◆ PROBLEM DESCRIPTION:
Scan the records below. Copy every line in which the word "reply" appears.
======
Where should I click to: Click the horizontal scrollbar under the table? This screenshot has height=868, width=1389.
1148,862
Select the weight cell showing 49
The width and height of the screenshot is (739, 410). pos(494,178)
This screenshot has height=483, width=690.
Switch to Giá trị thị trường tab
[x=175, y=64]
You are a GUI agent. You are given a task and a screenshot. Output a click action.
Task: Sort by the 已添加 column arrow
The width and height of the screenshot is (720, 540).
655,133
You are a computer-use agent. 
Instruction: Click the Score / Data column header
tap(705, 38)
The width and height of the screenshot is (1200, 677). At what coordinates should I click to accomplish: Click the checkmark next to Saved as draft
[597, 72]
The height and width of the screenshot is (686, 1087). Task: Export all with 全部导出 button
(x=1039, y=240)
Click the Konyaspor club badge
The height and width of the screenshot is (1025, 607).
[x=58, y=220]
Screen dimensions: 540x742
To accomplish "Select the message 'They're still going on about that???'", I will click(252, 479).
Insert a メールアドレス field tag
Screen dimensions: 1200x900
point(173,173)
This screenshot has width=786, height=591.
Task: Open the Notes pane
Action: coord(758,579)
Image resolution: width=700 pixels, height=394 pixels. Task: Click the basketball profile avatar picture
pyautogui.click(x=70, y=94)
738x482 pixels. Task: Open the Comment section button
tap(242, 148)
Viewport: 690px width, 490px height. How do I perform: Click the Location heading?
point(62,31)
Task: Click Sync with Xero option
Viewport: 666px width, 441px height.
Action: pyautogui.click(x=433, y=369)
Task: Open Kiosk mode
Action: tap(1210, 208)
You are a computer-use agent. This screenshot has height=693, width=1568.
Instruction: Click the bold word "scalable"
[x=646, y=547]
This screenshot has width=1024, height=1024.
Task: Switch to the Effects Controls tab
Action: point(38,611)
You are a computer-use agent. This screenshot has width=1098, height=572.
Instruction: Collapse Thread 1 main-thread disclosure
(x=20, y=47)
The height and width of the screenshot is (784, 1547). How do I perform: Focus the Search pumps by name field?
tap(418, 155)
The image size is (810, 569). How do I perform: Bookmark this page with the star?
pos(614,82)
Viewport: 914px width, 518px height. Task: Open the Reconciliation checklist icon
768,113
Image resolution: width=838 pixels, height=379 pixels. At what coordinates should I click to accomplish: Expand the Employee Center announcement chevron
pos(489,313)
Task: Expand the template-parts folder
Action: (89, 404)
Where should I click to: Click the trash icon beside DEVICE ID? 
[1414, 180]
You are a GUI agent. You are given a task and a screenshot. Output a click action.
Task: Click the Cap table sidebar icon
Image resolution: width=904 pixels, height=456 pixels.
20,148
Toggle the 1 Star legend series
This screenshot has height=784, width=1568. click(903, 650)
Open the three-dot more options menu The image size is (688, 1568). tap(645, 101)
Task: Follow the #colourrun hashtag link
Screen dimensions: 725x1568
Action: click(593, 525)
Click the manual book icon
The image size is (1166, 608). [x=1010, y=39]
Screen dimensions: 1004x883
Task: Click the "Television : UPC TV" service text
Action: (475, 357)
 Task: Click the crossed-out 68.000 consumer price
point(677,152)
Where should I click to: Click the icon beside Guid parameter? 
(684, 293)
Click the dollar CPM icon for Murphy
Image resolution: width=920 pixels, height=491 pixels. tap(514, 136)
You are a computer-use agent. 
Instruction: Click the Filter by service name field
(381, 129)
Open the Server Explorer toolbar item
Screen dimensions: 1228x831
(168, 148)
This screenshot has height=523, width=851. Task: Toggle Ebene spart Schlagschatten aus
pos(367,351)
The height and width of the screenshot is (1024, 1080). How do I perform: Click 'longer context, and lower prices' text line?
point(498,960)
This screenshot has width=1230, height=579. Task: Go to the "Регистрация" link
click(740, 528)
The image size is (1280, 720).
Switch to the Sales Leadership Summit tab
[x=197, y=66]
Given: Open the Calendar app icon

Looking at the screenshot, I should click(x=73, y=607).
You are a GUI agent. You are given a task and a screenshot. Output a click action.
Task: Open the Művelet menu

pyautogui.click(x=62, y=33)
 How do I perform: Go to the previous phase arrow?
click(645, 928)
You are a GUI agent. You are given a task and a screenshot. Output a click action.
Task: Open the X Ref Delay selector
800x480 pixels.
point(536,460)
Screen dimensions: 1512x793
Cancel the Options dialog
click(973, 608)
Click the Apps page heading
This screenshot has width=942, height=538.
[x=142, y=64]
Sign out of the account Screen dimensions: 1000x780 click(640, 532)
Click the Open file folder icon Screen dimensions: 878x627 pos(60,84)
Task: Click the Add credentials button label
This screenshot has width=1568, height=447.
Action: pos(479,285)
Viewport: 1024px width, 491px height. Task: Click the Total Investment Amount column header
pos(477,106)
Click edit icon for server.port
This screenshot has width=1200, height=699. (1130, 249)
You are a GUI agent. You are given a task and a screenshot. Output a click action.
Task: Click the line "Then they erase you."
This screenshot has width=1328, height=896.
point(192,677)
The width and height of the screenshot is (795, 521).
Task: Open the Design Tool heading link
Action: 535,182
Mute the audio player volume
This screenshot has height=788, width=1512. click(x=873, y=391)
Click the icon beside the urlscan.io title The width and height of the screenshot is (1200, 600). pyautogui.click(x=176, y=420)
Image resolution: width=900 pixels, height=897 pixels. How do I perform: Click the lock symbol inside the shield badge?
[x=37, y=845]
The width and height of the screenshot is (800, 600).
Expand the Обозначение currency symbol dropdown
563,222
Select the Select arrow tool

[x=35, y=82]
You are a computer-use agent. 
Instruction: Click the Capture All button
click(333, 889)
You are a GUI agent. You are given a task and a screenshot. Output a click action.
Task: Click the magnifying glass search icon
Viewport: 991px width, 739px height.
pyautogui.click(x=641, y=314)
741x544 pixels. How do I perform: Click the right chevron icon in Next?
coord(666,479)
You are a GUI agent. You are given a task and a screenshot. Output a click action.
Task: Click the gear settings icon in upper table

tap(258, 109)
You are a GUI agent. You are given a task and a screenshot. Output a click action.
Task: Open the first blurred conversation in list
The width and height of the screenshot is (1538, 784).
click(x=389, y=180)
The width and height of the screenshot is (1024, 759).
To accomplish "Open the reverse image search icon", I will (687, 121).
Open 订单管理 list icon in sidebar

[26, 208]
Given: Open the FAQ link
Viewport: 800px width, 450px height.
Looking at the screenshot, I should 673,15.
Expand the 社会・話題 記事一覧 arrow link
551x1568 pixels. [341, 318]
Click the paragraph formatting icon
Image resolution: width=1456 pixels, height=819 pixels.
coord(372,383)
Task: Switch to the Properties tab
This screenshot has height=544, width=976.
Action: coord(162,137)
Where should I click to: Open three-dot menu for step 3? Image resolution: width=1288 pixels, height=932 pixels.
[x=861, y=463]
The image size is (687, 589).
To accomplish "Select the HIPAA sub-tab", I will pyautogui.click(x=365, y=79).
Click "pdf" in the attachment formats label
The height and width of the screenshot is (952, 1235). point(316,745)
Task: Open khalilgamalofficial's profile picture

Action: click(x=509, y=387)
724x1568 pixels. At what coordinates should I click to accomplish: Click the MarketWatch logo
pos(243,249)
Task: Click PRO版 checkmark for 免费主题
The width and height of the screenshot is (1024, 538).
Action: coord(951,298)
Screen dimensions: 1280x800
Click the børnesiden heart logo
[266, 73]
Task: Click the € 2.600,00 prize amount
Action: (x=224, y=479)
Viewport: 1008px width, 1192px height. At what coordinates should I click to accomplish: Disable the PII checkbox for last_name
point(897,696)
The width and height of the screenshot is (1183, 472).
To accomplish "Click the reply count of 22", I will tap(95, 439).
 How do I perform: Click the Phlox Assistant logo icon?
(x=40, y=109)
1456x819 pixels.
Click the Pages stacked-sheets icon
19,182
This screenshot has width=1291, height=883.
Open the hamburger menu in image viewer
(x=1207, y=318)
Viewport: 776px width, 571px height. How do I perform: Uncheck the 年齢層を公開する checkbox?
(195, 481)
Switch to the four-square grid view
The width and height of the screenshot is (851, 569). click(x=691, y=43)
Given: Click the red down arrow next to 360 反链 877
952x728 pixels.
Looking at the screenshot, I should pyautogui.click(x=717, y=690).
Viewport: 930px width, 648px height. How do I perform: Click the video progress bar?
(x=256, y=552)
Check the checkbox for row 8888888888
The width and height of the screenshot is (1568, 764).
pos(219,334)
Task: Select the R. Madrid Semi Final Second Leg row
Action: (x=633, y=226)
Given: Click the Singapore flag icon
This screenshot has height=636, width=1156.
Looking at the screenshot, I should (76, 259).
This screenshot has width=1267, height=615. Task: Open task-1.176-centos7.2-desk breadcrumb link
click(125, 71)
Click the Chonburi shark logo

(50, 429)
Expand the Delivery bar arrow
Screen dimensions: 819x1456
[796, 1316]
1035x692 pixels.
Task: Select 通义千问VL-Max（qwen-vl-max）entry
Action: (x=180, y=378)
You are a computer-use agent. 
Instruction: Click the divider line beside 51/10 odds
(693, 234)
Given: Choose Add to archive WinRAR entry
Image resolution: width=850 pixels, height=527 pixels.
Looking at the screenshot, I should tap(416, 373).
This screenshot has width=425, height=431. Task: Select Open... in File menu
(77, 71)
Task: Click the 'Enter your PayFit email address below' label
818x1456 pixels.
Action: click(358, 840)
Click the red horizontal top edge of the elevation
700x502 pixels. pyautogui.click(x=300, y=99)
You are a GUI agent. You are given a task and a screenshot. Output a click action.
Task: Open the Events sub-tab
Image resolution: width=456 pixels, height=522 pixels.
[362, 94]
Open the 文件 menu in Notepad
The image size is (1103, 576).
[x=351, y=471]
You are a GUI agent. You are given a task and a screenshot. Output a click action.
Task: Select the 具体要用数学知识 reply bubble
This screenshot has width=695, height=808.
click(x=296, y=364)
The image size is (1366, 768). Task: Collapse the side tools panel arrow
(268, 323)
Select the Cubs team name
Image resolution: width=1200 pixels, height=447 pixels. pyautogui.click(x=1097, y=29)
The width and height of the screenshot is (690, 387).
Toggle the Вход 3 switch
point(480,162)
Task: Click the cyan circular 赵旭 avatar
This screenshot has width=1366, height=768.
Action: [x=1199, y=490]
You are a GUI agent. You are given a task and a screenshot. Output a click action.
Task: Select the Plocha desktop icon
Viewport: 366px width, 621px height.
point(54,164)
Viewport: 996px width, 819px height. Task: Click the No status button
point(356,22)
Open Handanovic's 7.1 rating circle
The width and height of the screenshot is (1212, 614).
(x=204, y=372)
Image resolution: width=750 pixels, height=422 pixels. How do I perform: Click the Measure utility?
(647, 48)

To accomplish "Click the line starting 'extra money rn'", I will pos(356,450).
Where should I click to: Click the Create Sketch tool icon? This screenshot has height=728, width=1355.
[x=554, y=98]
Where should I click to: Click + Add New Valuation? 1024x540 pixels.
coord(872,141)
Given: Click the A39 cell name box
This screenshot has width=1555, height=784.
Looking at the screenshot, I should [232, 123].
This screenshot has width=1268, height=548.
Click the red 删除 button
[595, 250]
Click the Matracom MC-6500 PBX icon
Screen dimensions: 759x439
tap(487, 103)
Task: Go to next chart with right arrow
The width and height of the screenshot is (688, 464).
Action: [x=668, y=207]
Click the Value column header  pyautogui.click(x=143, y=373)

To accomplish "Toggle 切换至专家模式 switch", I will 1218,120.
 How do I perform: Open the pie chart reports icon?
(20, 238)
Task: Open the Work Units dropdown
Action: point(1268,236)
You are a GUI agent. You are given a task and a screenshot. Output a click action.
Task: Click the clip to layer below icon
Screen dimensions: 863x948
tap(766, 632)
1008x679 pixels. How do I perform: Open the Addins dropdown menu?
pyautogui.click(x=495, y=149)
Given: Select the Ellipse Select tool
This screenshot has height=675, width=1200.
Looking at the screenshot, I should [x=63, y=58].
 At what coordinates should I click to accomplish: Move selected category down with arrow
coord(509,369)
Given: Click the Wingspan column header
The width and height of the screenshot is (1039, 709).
======
◆ SOLUTION TO THIS TASK:
To accomplish "Click the reply count of 22", I will tap(95, 439).
Task: Select the 具体要用数学知识 reply bubble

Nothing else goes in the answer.